**STATED GOAL:**
Show every line of the listing below that contains the string "info", matching case exactly.

++++++++++++++++++++

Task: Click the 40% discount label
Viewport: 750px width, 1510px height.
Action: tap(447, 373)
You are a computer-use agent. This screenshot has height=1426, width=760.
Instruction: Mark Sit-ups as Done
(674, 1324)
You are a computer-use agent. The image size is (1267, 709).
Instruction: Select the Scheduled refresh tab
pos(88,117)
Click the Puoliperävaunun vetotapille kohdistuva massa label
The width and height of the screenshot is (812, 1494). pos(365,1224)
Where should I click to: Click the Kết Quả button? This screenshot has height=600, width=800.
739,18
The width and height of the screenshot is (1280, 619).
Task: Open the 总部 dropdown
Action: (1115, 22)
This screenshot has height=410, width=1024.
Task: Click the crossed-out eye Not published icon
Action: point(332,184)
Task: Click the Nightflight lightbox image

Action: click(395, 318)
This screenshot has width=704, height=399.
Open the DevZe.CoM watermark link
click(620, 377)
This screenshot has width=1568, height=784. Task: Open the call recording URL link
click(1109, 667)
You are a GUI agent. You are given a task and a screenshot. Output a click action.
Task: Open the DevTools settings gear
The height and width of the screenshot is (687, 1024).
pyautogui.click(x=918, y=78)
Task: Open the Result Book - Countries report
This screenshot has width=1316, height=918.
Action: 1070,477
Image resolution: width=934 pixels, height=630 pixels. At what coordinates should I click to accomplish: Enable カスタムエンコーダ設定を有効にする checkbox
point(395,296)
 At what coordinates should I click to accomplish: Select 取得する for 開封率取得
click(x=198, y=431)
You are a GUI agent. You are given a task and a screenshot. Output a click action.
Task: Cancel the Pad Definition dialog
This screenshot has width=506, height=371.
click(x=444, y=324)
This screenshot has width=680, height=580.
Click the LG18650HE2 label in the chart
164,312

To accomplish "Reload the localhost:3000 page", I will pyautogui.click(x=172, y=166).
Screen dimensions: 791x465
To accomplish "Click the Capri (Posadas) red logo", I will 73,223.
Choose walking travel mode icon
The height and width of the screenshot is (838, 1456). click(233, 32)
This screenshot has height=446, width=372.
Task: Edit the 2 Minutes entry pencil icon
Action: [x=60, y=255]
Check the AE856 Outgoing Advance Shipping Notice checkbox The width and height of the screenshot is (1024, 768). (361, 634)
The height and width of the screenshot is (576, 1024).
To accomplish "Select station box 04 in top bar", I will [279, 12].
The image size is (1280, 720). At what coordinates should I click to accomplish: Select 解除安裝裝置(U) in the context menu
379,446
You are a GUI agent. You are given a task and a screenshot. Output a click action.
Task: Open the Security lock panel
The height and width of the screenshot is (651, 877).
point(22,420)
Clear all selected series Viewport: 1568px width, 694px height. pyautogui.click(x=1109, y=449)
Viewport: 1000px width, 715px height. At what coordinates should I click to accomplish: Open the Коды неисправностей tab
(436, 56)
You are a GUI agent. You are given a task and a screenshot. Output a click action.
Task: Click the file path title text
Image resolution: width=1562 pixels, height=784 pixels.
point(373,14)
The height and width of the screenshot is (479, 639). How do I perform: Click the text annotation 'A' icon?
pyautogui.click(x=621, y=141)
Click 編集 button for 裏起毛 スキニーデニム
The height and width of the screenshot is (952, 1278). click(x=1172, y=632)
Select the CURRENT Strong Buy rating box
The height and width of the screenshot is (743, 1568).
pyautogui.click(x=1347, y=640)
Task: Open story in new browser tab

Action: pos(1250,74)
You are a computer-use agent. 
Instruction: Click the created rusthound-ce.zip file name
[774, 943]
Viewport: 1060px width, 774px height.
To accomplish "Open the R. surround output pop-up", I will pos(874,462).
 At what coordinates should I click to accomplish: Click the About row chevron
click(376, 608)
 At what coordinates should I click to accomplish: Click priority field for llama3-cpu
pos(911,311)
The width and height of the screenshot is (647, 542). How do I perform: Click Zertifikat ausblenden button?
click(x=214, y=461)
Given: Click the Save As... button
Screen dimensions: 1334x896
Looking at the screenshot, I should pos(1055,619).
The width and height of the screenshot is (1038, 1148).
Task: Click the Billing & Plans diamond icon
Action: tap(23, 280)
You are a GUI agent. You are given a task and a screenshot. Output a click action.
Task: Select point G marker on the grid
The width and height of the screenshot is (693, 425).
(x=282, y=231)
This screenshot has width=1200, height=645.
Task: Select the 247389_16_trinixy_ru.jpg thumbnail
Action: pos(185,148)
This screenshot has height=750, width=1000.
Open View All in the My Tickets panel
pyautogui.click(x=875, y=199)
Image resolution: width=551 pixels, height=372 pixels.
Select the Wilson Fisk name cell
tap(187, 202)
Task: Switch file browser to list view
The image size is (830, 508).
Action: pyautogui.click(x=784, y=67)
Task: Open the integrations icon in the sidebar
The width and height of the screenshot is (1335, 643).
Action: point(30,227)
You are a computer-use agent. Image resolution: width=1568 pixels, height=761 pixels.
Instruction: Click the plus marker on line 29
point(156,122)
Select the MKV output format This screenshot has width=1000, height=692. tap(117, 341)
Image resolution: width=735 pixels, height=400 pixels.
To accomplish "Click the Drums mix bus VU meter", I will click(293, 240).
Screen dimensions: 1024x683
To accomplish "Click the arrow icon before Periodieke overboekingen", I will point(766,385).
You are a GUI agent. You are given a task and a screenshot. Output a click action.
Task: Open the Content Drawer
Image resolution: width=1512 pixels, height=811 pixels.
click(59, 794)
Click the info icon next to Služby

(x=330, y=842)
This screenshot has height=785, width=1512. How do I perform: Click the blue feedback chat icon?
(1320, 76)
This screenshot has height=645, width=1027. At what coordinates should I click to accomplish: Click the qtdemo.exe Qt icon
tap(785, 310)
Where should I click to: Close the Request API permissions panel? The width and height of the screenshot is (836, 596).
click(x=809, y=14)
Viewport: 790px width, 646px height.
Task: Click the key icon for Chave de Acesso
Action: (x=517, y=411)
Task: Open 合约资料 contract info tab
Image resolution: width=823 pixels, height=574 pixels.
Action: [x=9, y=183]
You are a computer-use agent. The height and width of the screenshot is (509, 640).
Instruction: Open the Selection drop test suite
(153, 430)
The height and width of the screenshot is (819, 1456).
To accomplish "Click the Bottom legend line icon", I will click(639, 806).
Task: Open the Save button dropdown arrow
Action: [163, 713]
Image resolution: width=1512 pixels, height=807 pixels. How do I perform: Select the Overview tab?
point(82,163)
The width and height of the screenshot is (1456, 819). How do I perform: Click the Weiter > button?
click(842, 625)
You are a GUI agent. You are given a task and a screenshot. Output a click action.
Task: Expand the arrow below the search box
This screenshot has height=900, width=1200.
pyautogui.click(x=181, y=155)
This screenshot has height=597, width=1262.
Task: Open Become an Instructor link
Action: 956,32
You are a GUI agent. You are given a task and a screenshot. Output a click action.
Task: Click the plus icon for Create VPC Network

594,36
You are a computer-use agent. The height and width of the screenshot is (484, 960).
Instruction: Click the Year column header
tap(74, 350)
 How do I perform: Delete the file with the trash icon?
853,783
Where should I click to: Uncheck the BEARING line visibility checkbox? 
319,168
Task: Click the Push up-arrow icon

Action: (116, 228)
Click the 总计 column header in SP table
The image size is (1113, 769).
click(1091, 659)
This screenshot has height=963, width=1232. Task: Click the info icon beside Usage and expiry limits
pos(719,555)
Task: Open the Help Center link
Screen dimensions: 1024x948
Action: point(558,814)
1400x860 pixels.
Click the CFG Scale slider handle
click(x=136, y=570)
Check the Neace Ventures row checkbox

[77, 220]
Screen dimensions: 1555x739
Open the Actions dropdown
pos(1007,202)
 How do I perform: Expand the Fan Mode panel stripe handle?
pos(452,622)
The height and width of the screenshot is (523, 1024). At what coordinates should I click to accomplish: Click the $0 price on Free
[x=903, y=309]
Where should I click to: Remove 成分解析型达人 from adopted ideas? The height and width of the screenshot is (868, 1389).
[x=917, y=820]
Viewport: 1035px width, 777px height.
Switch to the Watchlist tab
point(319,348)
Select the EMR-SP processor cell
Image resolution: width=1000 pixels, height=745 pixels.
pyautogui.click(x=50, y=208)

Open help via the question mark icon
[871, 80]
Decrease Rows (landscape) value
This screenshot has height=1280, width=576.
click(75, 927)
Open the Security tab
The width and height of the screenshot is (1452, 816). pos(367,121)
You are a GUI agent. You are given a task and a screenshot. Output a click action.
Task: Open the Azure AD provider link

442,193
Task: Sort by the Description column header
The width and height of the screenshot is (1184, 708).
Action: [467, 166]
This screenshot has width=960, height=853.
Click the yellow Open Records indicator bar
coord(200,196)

++++++++++++++++++++

**RESULT OF THE TASK:**
Click the info icon next to Služby
Task: Open 合约资料 contract info tab
This screenshot has height=963, width=1232. Task: Click the info icon beside Usage and expiry limits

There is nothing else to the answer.